Anger welled up in Nynaeve. Sweat streamed down her face, and her legs shook as if they might give way, but anger gave her strength. Furious, she managed to push her weapon of Spirit a hair closer to severing Moghedien from the Source before the woman halted it again.

“So you discovered that little gem behind you,” Moghedien said in a moment of precarious balance. Surprisingly, her voice was almost conversational. “I wonder how you did that. It does not matter. Did you come to take it away? Perhaps to destroy it? You cannot destroy it. That is not metal, but a form of cuendillar. Even balefire cannot destroy cuendillar. And if you mean to use it, it does have … drawbacks, shall we say? Put the collar on a man who channels, and a woman wearing the bracelets can make him do whatever she wishes, true, but it will not stop him going mad, and there is a flow the other way, too. Eventually he will begin to be able to control you, too, so you end with a struggle at every hour. Not very palatable when he is going mad. Of course, you can pass the bracelets around, so no one has too much exposure, but that does mean trusting someone else with him. Men are always so good at violence; they make wonderful weapons. Or two women can each wear one bracelet, if you have someone you trust enough; that slows the seepage considerably, I understand, but it also lessens your control, even if you work in perfect unison.
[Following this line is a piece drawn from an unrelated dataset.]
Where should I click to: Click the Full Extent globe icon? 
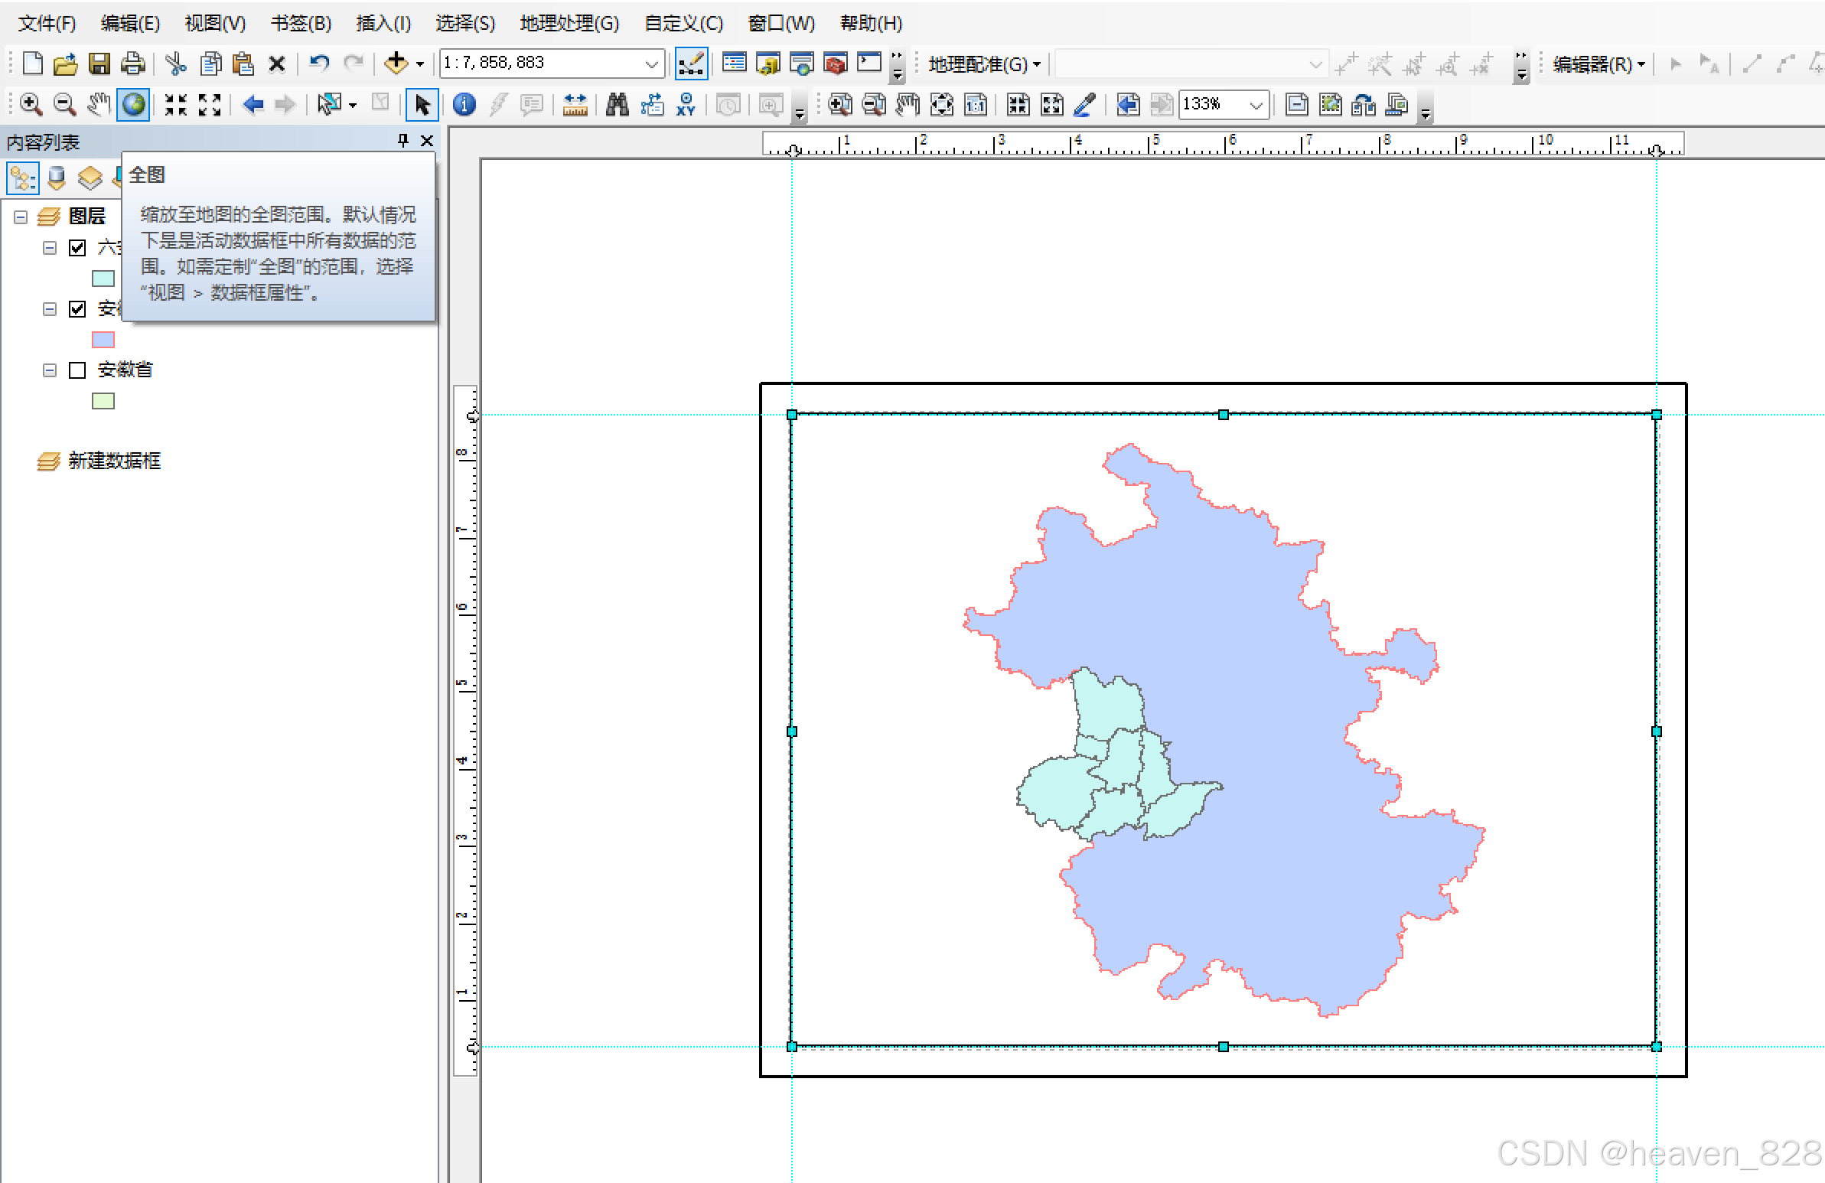[133, 104]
Eventually, you will find yourselves in a struggle for control with him, each of you needing him to remove your bracelet as surely as he needs you to remove the collar.” She tilted her head, lifted a quizzical eyebrow. “You are following this, I trust? Controlling Lews Therin—Rand al’Thor as he is called now—would be most useful, but is it worth the price? You can see why I have left the collar and bracelets where they are.”

Trembling to contain the Power, to hold her woven flows, Nynaeve frowned. Why was the woman telling her all of this? Did she think it did not matter because she was going to win? Why her sudden change from rage to talk? There was sweat on Moghedien’s face, too. Quite a lot of sweat, beading on her broad forehead, running down her cheeks.
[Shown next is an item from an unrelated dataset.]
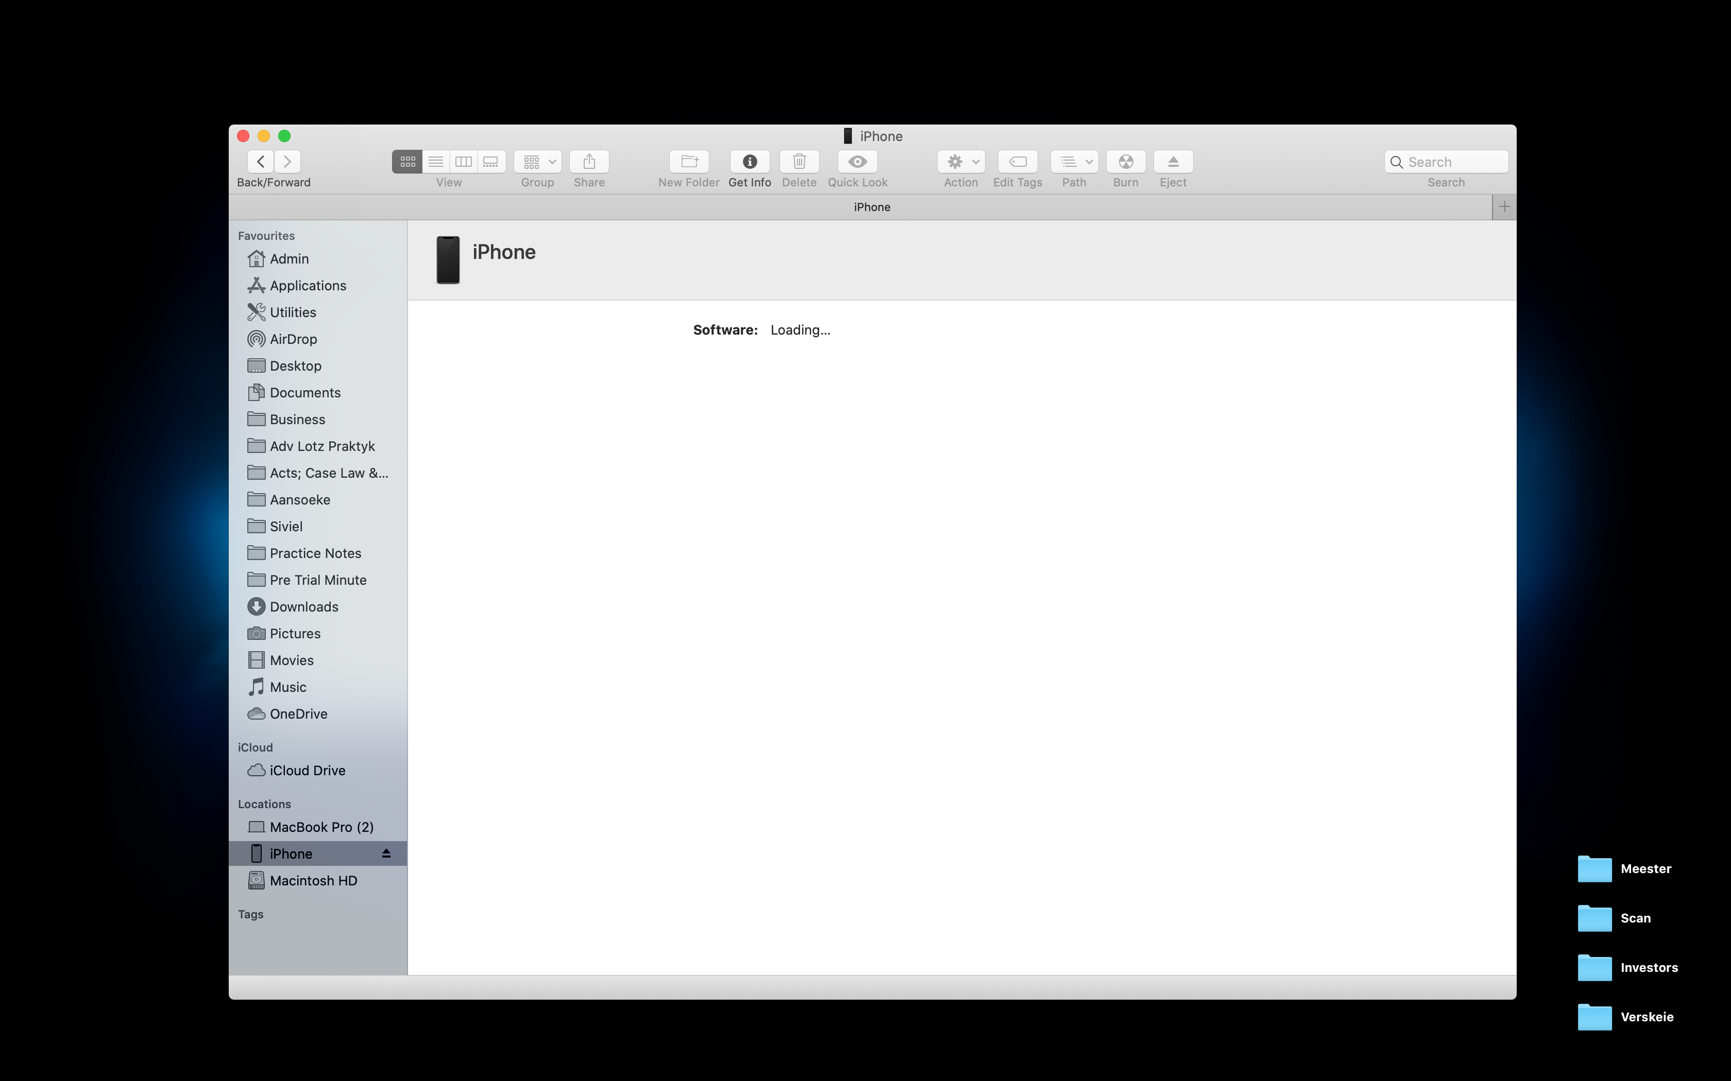1731x1081 pixels.
Task: Eject iPhone from the sidebar
Action: 386,853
Suddenly everything changed in Nynaeve’s mind. Moghedien’s was not a voice tight with anger; it was a voice tight with strain. Moghedien was not suddenly going to hurl all of her strength at her; she already was. The woman was putting out as much effort as she. She was facing one of the Forsaken, and far from being plucked like a goose for supper, she had not lost a feather. She was meeting one of the Forsaken, strength for strength! Moghedien was trying to distract her, to gain an opening before her own strength gave out! If only she could do the same. Before her strength went.
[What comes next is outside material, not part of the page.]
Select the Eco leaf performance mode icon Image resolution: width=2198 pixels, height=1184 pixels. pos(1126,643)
“Do you wonder how I know all this? The collar and bracelets were made after I was … . Well, we will not talk of that. Once I was free, the first thing I did was seek information about those last days. Last years, really. There are a good many fragments here and there that make no sense to anyone who does not have some idea to begin with. The Age of Legends. Such a quaint name you have given my time. Yet even your wildest tales no more than hint at the half. I had lived over two hundred years when the Bore was opened, and I

was still young, for an Aes Sedai. Your ‘legends’ are but pale imitations of what we could do. Why … .”

Nynaeve stopped listening. A way to distract the woman. Even if she could think of something to say, Moghedien would be on her guard against the method she herself was using. She could not spare effort for as much as a thread-thin weave, any more than … any more than Moghedien could. A woman from the Age of Legends, a woman long used to wielding the One Power. Perhaps used to doing almost everything with the Power before she was imprisoned. In hiding since being freed, how used to doing things without the Power had she become?

Nynaeve let her legs sag. Dropping the feather duster, she caught hold of the pedestal to support herself. There was very little fakery needed.